According to Mercury News, Oakland, California Mayor Jean Quan is already "wooing Chinese investors" with talk of financing a new waterfront ballpark for the Oakland A's. The so-called Victory Court Ballpark and Coliseum City project would include "hotels, a convention center, shops and new facilities for the Raiders and Warriors, as well as a ballpark alternative."
EB-5 visa investors wouldn't be the only source of financing for such an ambitious project but would serve as "a significant funding source."
A recent ruling by the California Supreme Court allowed the state to gain control of funds that the city otherwise would have used to re-develop the stadium and surrounding area. It was when Oakland learned it wouldn't get the money that city officials decided to go the EB-5 route.
Not without precedent
This wouldn't be the first time EB-5 project promoters solicited investments in a massive undertaking that involved construction of a professional athletics facility. The controversial Atlantic Yards project in New York City ? an effort that has been about seven years in the making ? is doing the same thing.
As part of a huge Brooklyn redevelopment initiative that includes a new arena for the New Jersey Nets as well as new skyscrapers, developer Forest City Ratner has sought $249 million from Chinese EB-5 green card investors.
Of course, Oakland's project isn't Brooklyn's project. Instead of inciting local opposition, the push to develop the Victory Court ballpark and surrounding area has received positive press, and many A's fans are delighting in the possibility of the team staying in Oakland. An earlier push by the team's majority owner would have moved the A's to San Jose.
But the EB-5 element is new to the project. Very little commentary is available about efforts to fund the new ballpark and surrounding area via EB-5 visa investments, although one news source is skeptical.
Riding the trend
The Mercury News article also mentioned other recent EB-5 projects in the San Francisco Bay Area. One of those was the Tribune Tower project, an $8 million endeavor that involved the San Francisco Bay Area Regional Center.

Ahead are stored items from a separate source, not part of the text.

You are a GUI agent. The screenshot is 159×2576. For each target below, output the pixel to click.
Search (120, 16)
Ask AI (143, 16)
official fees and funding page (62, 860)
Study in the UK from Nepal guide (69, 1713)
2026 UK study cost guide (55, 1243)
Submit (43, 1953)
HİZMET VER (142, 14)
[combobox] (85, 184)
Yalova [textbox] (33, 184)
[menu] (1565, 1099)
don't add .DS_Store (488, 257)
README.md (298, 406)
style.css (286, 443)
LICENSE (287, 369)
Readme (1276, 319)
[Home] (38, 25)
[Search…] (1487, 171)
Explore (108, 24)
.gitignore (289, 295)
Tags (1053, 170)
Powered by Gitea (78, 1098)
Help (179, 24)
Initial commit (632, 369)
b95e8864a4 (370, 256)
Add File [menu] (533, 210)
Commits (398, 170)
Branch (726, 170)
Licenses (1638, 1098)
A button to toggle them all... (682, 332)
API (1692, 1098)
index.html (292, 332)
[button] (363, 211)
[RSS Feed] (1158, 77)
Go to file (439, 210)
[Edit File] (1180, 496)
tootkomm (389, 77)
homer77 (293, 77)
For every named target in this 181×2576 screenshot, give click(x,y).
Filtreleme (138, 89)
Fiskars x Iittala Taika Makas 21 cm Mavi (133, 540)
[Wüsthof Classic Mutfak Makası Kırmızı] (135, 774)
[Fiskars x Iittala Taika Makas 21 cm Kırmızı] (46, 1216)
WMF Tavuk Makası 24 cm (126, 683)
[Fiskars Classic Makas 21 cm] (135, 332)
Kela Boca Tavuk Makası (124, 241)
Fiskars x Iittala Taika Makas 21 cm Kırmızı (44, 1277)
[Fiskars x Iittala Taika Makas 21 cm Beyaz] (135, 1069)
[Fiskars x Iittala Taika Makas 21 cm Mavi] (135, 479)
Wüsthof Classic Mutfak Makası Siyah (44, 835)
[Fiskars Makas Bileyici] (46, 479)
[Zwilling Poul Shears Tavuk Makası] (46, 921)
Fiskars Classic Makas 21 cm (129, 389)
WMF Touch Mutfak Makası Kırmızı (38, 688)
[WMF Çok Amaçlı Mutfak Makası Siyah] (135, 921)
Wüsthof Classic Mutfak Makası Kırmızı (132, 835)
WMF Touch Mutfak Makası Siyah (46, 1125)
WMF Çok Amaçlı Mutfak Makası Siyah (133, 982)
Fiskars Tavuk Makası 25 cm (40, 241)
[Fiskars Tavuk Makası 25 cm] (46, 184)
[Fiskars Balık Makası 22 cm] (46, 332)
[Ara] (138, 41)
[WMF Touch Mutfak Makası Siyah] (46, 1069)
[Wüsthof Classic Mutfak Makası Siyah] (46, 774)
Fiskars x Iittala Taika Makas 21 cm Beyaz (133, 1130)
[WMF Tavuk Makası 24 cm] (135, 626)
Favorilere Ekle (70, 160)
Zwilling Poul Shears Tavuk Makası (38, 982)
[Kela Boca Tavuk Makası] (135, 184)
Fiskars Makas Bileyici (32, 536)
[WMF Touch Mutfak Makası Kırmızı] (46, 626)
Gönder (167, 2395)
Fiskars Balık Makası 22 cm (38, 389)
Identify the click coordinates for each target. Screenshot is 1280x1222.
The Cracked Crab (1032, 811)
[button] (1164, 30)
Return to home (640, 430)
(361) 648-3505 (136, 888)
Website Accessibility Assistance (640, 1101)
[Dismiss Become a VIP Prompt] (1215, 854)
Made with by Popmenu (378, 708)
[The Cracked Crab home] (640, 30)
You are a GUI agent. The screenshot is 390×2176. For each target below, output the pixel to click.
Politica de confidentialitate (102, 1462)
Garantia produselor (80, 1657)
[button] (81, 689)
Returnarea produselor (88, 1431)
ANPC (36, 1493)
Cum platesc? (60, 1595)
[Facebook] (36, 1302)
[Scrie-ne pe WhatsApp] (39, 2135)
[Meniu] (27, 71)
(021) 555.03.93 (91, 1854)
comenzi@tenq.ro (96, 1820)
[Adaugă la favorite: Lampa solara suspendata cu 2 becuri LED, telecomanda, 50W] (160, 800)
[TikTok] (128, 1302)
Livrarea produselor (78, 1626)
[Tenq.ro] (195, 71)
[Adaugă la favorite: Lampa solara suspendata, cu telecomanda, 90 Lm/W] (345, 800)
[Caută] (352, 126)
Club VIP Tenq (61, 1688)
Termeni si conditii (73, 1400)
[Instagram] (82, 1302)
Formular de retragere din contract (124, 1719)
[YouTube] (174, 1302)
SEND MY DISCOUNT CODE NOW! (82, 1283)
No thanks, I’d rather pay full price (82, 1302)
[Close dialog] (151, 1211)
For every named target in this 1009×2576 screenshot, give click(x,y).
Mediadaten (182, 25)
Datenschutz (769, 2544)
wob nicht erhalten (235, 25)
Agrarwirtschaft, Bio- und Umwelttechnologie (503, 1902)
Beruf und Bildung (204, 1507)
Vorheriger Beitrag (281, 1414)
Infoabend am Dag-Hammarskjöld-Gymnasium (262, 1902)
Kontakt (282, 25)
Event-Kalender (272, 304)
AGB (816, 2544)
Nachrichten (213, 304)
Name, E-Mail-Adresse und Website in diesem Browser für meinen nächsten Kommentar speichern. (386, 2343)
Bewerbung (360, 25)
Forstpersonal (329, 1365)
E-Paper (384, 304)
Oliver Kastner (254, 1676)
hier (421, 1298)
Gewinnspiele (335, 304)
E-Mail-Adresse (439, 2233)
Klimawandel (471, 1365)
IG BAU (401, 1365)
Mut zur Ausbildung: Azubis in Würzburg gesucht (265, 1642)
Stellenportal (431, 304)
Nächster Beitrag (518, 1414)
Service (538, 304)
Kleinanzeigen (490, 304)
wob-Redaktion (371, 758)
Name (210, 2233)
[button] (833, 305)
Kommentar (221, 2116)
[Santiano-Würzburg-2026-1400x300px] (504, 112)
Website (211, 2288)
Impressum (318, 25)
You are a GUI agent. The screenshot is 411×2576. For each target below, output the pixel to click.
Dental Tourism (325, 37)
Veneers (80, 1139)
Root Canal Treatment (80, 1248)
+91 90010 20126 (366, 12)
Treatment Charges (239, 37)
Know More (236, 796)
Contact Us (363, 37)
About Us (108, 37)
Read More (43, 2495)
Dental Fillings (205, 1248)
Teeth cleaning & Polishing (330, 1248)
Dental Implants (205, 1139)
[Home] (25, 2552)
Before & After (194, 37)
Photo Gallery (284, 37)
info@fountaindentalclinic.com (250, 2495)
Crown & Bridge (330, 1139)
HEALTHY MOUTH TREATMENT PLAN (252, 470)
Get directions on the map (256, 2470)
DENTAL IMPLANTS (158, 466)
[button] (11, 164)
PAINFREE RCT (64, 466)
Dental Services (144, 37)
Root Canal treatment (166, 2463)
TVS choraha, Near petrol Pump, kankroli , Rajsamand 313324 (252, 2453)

All of these projects, of course, are simply riding the larger trend of turning to foreign investors to finance development projects. According to immigration attorney Ron Klasko, who was interviewed by Mercury News, EB-5 is "quite the rage within the development community" and the supply of qualified investors appears to be "unending."
If the Oakland project manages to use the sports connection to its advantage ? something Atlantic Yards has done with great success ? it could very well find the EB-5 visa program most advantageous.
But in the end, it's all about job creation. As Mercury News reminds us, "If the jobs don't materialize within two years, [investors] don't get their green cards."